In my last post, I discussed how we want to be as efficient as possible with our choices for our small-acre homestead. Our goal is to produce as much food for our family of 7 as possible. With 3 acres of mountain terrain to work with, only about 1/2-1 acre that is use-able for livestock and housing it is important that we keep focused on our goals in order to be as productive as we can be.
Our current sheep flock is a wool flock and we aim at having a good variety of colors and textures. We are cross breeding shorter/finer wool ewes to a longer wool ram with an aim to have fiber that has good length (4-6 inches) but is still soft.
We have long had a goal of adding dairy lines into our sheep flock. Back in 2015, our ewe Stella had a lamb that sadly died at day 3 of life. So we decided to milk her. It was a very fun experience, she was excellent at it, and we all loved the milk. Thus the start of our dream to have dairy sheep. Unfortunately, Stella failed to successfully lamb for us after that and was traded back to the breeder for a different ewe.

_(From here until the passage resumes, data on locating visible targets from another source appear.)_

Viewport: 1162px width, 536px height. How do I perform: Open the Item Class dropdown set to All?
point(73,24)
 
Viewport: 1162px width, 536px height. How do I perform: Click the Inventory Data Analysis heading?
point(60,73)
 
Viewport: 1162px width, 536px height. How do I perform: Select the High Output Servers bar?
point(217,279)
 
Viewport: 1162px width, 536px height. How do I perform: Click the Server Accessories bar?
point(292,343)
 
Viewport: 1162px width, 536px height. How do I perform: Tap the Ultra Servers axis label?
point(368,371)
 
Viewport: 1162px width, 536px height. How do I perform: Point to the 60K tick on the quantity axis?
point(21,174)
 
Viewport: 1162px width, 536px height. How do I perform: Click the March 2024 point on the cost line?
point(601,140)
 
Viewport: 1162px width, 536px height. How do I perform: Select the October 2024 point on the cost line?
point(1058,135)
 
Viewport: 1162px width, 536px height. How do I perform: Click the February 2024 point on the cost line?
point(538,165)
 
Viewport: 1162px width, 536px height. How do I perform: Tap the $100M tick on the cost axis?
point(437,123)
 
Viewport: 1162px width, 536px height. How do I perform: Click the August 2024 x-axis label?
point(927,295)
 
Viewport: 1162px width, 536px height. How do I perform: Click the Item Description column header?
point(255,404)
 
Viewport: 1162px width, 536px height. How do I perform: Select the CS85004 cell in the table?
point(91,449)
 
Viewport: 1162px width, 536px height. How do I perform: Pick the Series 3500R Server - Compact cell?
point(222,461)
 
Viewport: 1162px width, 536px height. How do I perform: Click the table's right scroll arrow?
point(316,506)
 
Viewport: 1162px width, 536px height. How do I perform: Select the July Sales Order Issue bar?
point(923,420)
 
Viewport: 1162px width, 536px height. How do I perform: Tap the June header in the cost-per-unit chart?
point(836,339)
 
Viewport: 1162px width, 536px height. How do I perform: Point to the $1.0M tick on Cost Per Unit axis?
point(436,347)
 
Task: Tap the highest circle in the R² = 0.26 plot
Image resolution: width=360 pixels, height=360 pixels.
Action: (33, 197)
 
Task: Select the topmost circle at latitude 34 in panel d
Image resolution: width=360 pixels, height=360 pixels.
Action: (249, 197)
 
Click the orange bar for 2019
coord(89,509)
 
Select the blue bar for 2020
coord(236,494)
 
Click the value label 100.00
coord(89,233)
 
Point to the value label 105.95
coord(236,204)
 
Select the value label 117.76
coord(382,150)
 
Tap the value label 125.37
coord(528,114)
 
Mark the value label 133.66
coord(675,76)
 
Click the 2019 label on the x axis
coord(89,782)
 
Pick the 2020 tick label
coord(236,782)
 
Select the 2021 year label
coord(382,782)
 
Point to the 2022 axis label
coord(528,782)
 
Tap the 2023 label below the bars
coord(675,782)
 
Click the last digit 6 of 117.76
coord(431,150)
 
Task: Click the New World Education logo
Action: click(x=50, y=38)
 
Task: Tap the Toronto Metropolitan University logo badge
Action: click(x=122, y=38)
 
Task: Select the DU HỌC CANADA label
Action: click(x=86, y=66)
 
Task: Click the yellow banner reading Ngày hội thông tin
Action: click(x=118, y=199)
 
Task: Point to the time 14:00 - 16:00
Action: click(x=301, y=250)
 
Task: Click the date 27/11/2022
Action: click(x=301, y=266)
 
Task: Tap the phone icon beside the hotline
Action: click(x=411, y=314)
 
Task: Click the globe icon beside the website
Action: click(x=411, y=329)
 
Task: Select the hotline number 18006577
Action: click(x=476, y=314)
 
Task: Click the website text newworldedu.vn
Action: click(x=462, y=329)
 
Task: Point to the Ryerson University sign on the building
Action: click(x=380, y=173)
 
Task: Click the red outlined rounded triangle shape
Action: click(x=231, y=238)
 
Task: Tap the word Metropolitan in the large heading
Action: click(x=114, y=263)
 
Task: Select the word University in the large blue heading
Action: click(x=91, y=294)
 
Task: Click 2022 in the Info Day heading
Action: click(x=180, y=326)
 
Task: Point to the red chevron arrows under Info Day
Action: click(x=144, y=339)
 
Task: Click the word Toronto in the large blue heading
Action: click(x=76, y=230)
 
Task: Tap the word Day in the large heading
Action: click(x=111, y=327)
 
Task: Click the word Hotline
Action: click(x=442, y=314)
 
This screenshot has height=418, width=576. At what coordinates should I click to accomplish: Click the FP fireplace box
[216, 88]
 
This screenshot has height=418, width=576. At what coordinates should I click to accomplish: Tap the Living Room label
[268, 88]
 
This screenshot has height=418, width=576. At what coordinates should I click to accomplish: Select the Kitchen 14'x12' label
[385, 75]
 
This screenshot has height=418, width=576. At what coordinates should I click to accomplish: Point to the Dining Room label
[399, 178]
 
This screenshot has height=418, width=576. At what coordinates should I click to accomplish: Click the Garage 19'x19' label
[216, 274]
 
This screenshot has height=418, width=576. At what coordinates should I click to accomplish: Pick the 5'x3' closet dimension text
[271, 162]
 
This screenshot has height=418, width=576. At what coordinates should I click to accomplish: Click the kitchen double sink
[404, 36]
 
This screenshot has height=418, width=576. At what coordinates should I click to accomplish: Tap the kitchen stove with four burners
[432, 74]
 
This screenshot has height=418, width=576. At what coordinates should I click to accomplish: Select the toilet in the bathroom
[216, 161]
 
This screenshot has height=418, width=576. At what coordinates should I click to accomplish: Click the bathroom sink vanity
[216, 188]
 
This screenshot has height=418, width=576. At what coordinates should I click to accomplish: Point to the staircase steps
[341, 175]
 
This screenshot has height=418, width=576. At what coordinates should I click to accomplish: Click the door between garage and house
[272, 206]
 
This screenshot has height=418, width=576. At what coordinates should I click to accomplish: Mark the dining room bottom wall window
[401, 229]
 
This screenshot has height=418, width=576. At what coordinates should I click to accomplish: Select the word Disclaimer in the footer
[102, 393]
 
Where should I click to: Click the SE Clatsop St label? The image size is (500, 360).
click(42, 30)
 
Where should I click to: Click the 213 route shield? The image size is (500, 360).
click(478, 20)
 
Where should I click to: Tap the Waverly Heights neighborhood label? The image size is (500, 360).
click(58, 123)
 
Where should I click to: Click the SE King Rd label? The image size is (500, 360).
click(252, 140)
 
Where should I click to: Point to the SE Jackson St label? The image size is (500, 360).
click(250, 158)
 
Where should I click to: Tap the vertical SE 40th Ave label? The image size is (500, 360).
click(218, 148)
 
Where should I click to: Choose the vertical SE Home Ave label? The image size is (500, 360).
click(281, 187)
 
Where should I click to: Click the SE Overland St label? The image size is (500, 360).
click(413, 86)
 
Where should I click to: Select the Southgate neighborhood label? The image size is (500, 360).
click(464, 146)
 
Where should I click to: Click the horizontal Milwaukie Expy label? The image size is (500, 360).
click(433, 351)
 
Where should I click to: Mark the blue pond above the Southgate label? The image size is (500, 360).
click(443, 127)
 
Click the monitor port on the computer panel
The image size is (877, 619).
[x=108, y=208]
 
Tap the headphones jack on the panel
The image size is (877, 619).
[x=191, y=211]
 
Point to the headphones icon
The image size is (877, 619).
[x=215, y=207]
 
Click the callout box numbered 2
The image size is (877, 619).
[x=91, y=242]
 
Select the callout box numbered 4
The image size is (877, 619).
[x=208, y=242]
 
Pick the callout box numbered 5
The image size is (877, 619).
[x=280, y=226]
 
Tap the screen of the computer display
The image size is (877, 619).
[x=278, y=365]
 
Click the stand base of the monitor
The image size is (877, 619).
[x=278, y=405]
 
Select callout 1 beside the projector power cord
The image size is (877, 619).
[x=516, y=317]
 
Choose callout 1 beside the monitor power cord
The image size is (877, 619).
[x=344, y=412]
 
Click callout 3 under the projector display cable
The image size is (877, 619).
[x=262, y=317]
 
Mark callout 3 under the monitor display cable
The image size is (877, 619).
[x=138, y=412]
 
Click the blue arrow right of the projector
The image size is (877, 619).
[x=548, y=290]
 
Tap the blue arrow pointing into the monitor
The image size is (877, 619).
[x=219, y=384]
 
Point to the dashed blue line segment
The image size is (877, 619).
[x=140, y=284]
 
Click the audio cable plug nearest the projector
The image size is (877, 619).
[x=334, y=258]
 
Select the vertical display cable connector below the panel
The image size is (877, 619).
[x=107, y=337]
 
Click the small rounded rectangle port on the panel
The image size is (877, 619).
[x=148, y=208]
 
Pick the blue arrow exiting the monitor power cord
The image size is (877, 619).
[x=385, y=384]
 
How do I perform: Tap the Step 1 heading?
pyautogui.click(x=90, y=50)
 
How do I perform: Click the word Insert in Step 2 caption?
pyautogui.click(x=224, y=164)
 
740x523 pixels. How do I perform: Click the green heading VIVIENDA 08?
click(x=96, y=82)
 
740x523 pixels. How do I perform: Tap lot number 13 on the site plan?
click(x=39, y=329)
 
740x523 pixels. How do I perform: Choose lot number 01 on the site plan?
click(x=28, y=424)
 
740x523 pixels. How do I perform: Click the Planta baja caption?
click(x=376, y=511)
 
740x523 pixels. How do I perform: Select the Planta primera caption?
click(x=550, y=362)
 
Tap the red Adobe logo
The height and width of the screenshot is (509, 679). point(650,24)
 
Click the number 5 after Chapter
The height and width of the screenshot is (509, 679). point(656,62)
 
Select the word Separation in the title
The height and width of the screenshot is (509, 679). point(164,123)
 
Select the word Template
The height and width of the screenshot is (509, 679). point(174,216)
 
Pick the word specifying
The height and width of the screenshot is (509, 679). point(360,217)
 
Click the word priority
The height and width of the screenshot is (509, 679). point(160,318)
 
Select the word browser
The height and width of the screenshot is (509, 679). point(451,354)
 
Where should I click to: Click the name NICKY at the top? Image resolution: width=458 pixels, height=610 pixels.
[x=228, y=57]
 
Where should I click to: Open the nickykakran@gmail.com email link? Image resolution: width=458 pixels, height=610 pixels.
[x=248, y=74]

We really aim to not have overcrowded living space with our livestock. It is not good for the livestock, it damages the property and housing faster, and it makes a lot more cleaning work for us. Because of this we are very careful how many sheep and goats we keep. It is so easy to keep adding to the flock over and over again and keep offspring and all of sudden the farm is way overcrowded. We have decided that we can keep 5 (6 at very most) breeding stock animals (goats and sheep). This means for half the year we have the 5 animals, and the other half the year we have them, plus their young offspring, which can mean potentially up to 13 or so animals during the baby season.
We would like to breed our wool sheep into dairy lines to end up with sheep that have nice fleece and are pretty good milkers as well. This can be tricky with our limited number of animals. When trying to selectively breed animals the more animals the easier it is to achieve your goal. With space for 5, one of which is a goat, we are going to have to be creative as we go to try to avoid inbreeding and still make progress towards our goal.
This year we planned to butcher the ram lambs for meat this winter, and sell the ewe lamb, or potentially trade her for a wool ewe that we like. But things have changed and we have someone who wants to buy both the ram lambs and Rose as well to bring her flock of Rambouillet ewes to a smaller size and longer wool. This could be our opportunity to make some space and have the money to add in some dairy sheep.
So we are doing research, talking it through, contacting sheep breeders and trying to decide what to do. We want to make good choices for our 4 sheep slots to give us the best breeding outcomes and fiber variety.
It looks like this will all happen in the next 6 weeks or so. I will keep you posted on what happens as we shuffle our flock of sheep.